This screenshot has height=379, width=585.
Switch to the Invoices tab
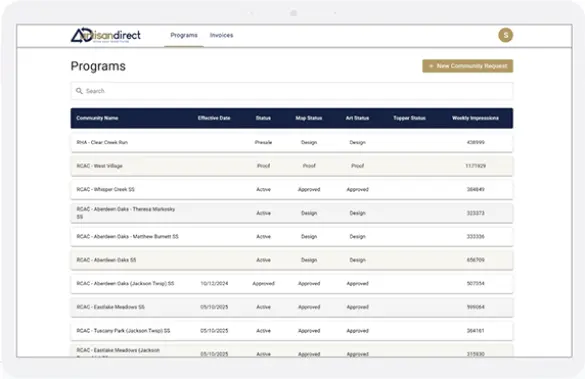[221, 35]
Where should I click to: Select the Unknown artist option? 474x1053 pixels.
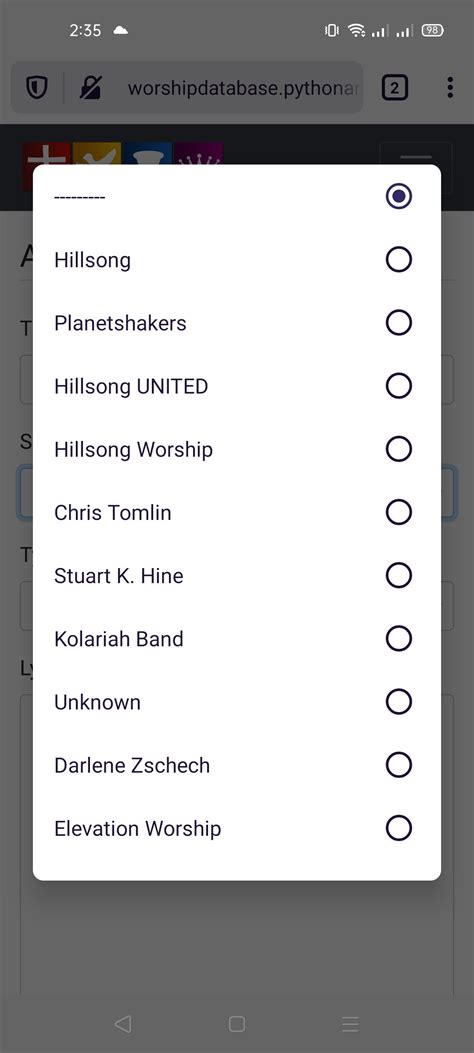coord(237,702)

■ ■ ■ ■ ■ ■ ■

Task objective: Set down the entries above word for word, but drop any image.

Solution for this problem:
This screenshot has height=379, width=585.
Switch to the Invoices tab
[221, 35]
Where should I click to: Select the Unknown artist option? 474x1053 pixels.
coord(237,702)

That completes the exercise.